Larder Lake is a freshwater lake in Timiskaming District in Northeastern Ontario, Canada. The lake straddles the incorporated (municipal) townships of Larder Lake and McGarry and geographic McFadden Township. It is part of the Saint Lawrence River drainage basin and is the source of the Larder River.

== Nomenclature ==
The Lake was previously known as Lake Present, but in 1906 was informally renamed by the group of prospectors who later opened Chesterville gold mine.

== Geography ==
Larder lake has two large arms, Southwest Arm and Northeast Arm, and four bays: Fitzpatrick Bay in the southwest; and Dublin Bay, Northwest Bay and Spoon Bay at the northwest. A 5.5 km long peninsula extends in the middle of the lake from south to north up to the Big Narrows, separating the lake into two parts. The major islands include Big Pete Island, Island CC and Island U.

Larder Lake has five named inflows: Sharp Creek and Benson Creek at the southwest; Pancake Creek to Northwest Bay; Bear Creek to the tip of Northeast Arm; and Milky Creek at the east. The primary outflow is the Larder River, at the southeast, which flows via the Blanche River, Lake Timiskaming and the Ottawa River to the Saint Lawrence River.

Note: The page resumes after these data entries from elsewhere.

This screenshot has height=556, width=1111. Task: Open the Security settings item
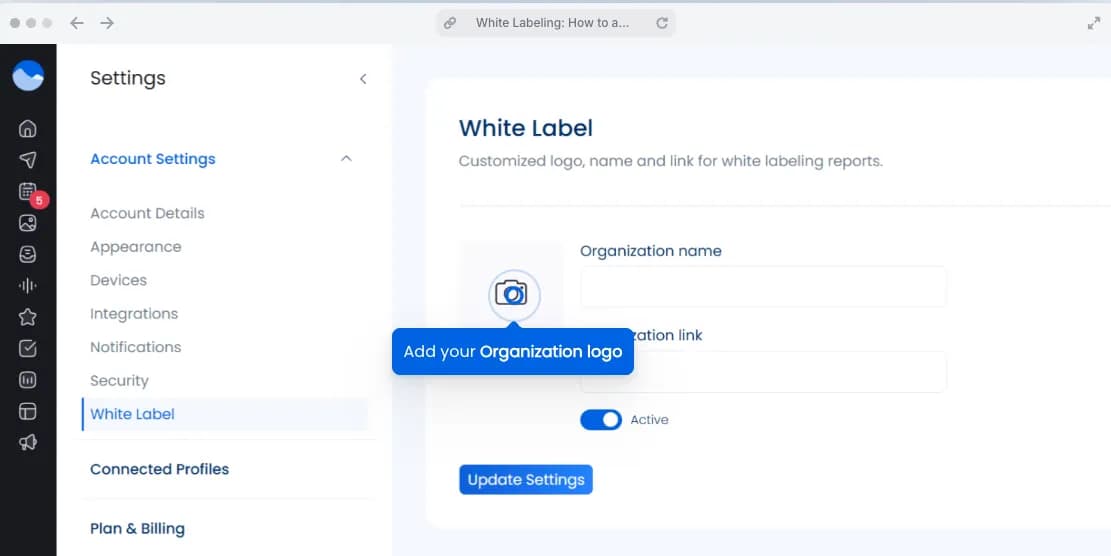click(119, 381)

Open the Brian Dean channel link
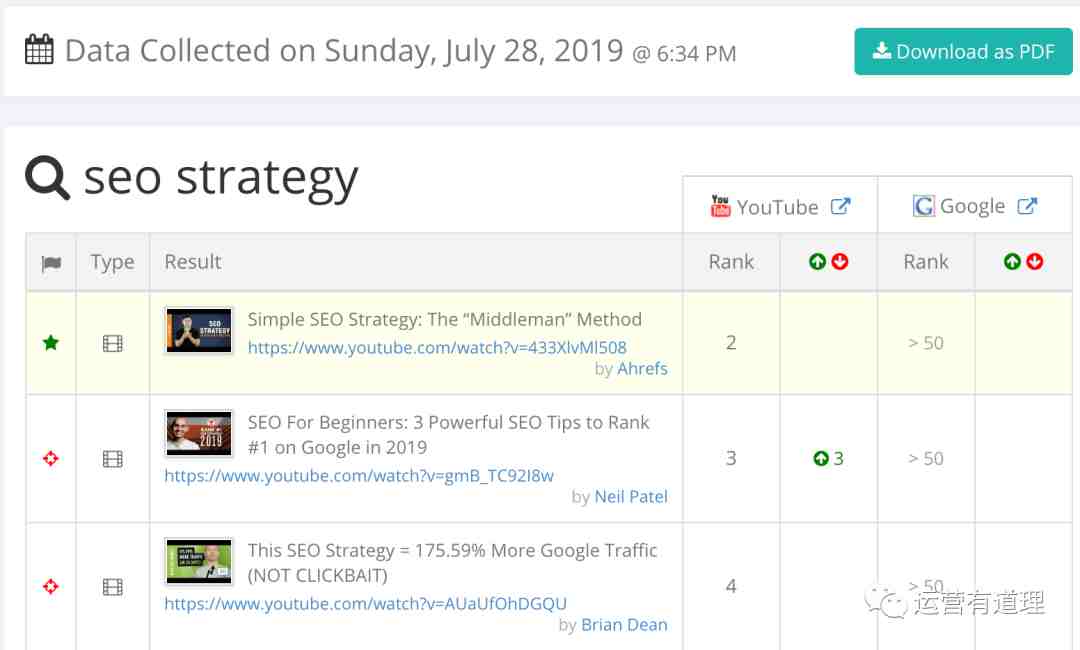point(624,625)
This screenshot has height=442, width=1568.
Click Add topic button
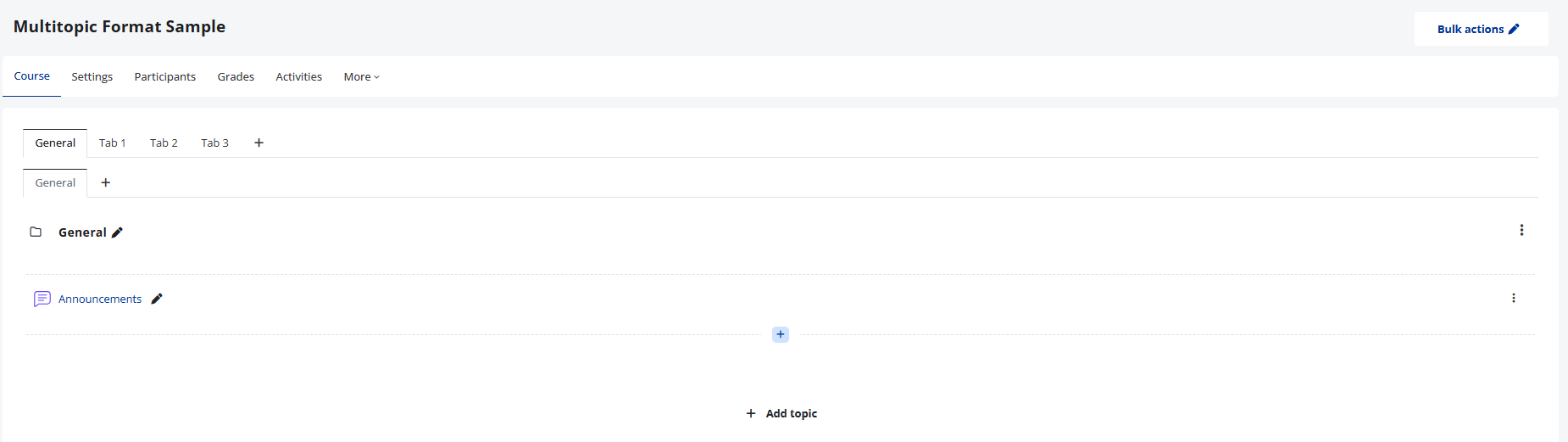pyautogui.click(x=781, y=413)
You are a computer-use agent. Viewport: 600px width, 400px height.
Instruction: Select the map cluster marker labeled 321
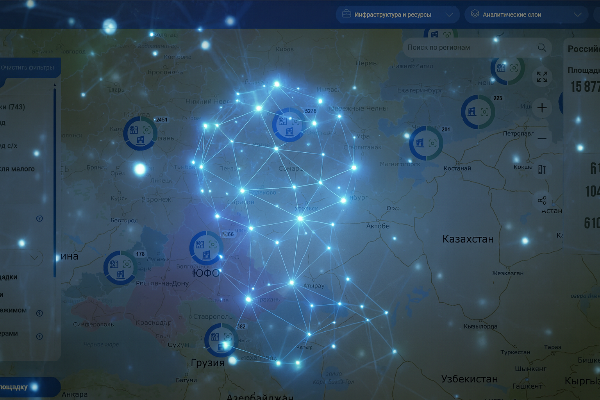pyautogui.click(x=478, y=111)
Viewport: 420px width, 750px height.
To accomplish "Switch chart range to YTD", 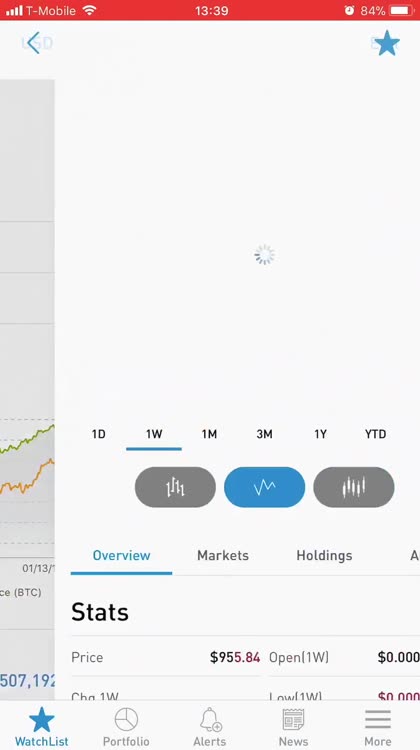I will (376, 434).
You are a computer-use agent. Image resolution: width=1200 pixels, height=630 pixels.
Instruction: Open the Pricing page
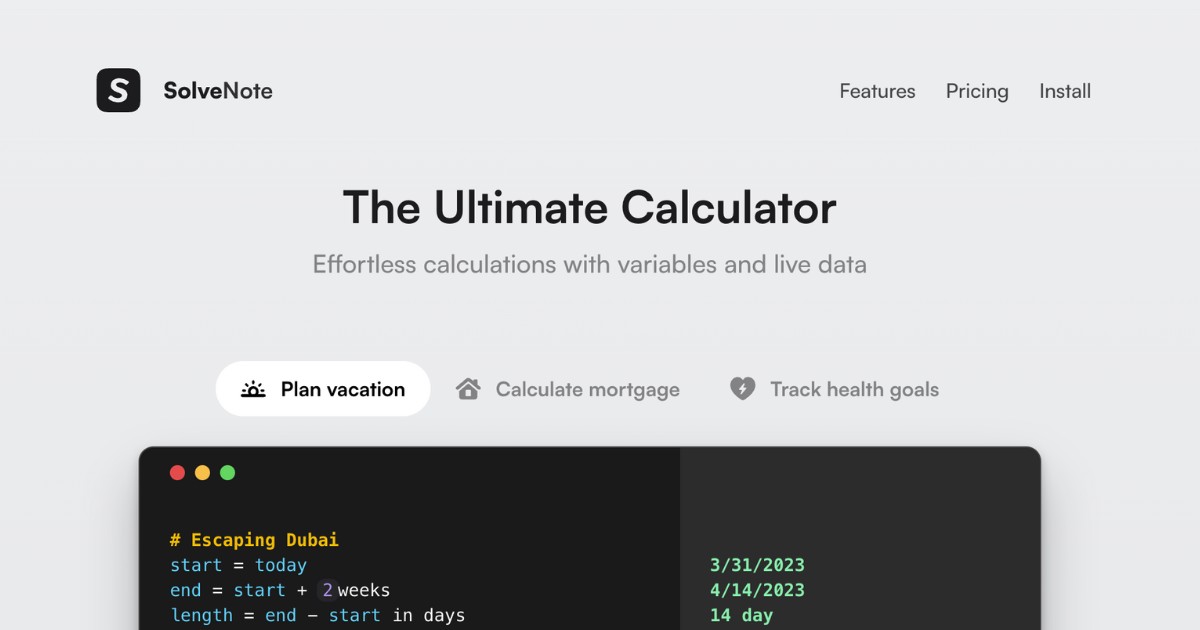click(977, 91)
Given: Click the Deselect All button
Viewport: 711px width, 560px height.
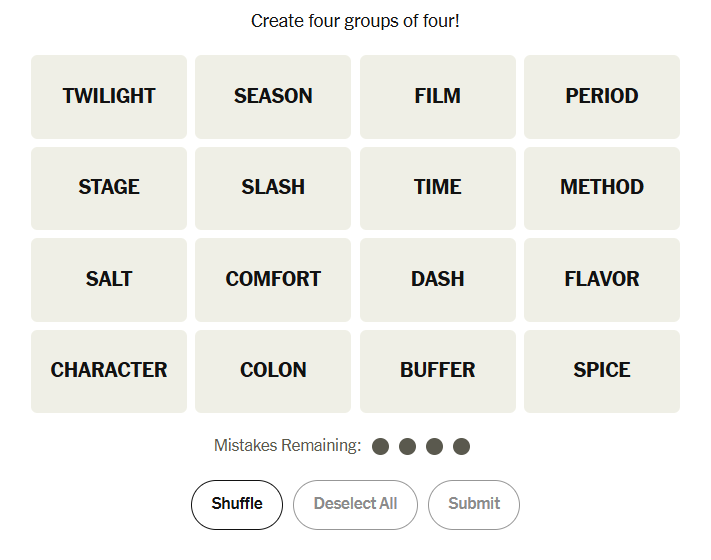Looking at the screenshot, I should click(x=355, y=504).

The community of Larder Lake (in the eponymous municipal township of Larder Lake) is located on the northwest shore of Spoon Bay, and the communities of Virginiatown and Kearns, both part of municipal McGarry township, are located at the northeast end of Northeast Arm.

Ontario Highway 66 travels in an east-west direction along the north side of the lake, and Ontario Highway 624 travels in a north-south direction along on the west side of the lake.

==Economy==
There are gold mines around Larder Lake, including Kerr-Addison Mine. The lake has been contaminated by mine tailings. In 1992, the Ontario Ministry of the Environment fined mining company Deak Resources $50,000 due to polluting effluent discharged into the lake. Pollutants included heavy metals and cyanide. In 1994, a study by Environment Canada documented "high concentrates" of nickel, gold, copper, lead and zinc in Larder Lake.

==Climate==
The lake surface is generally frozen from mid-November to late April; however, the period of safe ice circulation is usually from mid-December to mid-April.